Disposable Collections

PurrNet provides pooled, disposable collections for GC‑friendly state and deterministic iteration:

  • DisposableList<T>

  • DisposableDictionary<TKey, TValue>

  • DisposableArray<T>

Use these in your STATE structs and long‑lived prediction data. They integrate with packing/history to duplicate safely and dispose cleanly.


Why Disposable Collections

  • Minimize allocations by renting from pools under the hood (ListPool, DictionaryPool, ArrayPool).

  • Deterministic iteration for dictionaries via an internal stable key list.

  • Codegen/packing support: deep copy via Duplicate() during history snapshots and deltas.


General Rules

  • Always create via Create(...) factory; do not use new List<T>(), new Dictionary<,>(), or constructors.

  • Always call Dispose() when you are done with the collection.

  • If a collection lives inside a STATE, dispose it in STATE.Dispose().

  • Do not struct‑copy a disposable collection and dispose both; use .Duplicate() to create an independent copy.


DisposableList

  • Create: var list = DisposableList<MyType>.Create(capacity); or Create() or Create(IEnumerable<T>).

  • Use like a regular List<T> (Add, indexer, Count, etc.).

  • Dispose: list.Dispose();

  • In STATE, implement dispose:

public struct InventoryState : IPredictedData<InventoryState>
{
    public DisposableList<int> items;
    public void Dispose() { items.Dispose(); }
}

DisposableDictionary<TKey, TValue>

  • Create: var dict = DisposableDictionary<PlayerID, PredictedObjectID>.Create();

  • Iteration order is deterministic using an internal key list.

  • Use: Add, indexer, TryGetValue, Remove, ContainsKey.

  • Example in a STATE (from PlayerSpawner): players = DisposableDictionary<PlayerID, PredictedObjectID>.Create();

  • Dispose in STATE.Dispose():

public void Dispose() { players.Dispose(); }

Tip: When enumerating, foreach (var (k, v) in dict) is safe and stable.

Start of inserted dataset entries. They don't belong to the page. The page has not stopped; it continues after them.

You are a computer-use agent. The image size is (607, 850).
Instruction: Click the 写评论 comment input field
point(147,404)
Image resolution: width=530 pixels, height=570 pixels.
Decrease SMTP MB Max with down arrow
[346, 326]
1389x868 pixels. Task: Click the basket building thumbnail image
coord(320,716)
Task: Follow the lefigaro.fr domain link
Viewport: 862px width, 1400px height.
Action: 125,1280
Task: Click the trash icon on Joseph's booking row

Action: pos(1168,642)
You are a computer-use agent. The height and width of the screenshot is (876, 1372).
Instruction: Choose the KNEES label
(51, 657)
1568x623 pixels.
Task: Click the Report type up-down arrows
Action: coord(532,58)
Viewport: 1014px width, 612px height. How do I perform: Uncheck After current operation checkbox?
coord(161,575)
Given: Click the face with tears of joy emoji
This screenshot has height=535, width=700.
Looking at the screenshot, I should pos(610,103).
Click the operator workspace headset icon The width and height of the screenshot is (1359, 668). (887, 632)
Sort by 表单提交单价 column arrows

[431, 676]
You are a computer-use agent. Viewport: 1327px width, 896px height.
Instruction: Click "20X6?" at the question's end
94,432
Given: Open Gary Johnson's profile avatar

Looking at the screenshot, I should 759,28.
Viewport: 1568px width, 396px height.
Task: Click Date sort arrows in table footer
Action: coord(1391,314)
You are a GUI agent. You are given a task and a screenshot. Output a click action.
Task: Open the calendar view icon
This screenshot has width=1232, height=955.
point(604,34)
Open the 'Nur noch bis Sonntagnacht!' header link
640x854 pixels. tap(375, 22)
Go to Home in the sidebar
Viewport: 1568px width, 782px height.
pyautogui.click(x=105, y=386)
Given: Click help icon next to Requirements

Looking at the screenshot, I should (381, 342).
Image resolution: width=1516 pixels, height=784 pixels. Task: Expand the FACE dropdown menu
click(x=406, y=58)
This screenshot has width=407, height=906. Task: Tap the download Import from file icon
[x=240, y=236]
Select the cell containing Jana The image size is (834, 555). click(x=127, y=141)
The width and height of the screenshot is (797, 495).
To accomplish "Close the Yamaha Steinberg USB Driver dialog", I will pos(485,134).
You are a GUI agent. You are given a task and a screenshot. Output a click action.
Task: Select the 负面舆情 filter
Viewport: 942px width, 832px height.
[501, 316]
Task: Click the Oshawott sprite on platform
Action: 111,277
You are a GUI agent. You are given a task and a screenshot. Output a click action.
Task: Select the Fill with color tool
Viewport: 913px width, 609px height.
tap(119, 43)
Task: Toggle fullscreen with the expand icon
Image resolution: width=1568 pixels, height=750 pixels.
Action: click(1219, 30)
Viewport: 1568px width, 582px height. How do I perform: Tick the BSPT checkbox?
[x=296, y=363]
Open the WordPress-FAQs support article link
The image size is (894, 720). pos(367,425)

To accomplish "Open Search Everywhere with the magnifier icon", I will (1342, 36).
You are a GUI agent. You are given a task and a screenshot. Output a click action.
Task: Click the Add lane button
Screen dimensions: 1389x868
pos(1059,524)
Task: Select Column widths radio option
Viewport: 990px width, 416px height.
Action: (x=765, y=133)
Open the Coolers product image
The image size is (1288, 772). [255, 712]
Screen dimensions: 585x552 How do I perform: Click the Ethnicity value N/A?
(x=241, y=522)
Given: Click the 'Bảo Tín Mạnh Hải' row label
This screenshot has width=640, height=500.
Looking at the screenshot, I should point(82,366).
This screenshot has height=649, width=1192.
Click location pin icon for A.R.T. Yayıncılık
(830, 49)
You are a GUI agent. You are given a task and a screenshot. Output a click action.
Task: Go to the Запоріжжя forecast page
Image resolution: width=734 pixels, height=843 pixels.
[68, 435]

Avoid mutating structure while iterating.


DisposableArray

  • Fixed‑size, pooled array with optional Resize(int) growth.

  • Create: var arr = DisposableArray<byte>.Create(size);

  • No Add/Remove/Insert/Clear; indexer for read/write.

  • Dispose: arr.Dispose();


Copying and History

  • The prediction history uses packers that deep‑copy disposable collections by calling Duplicate() under the hood.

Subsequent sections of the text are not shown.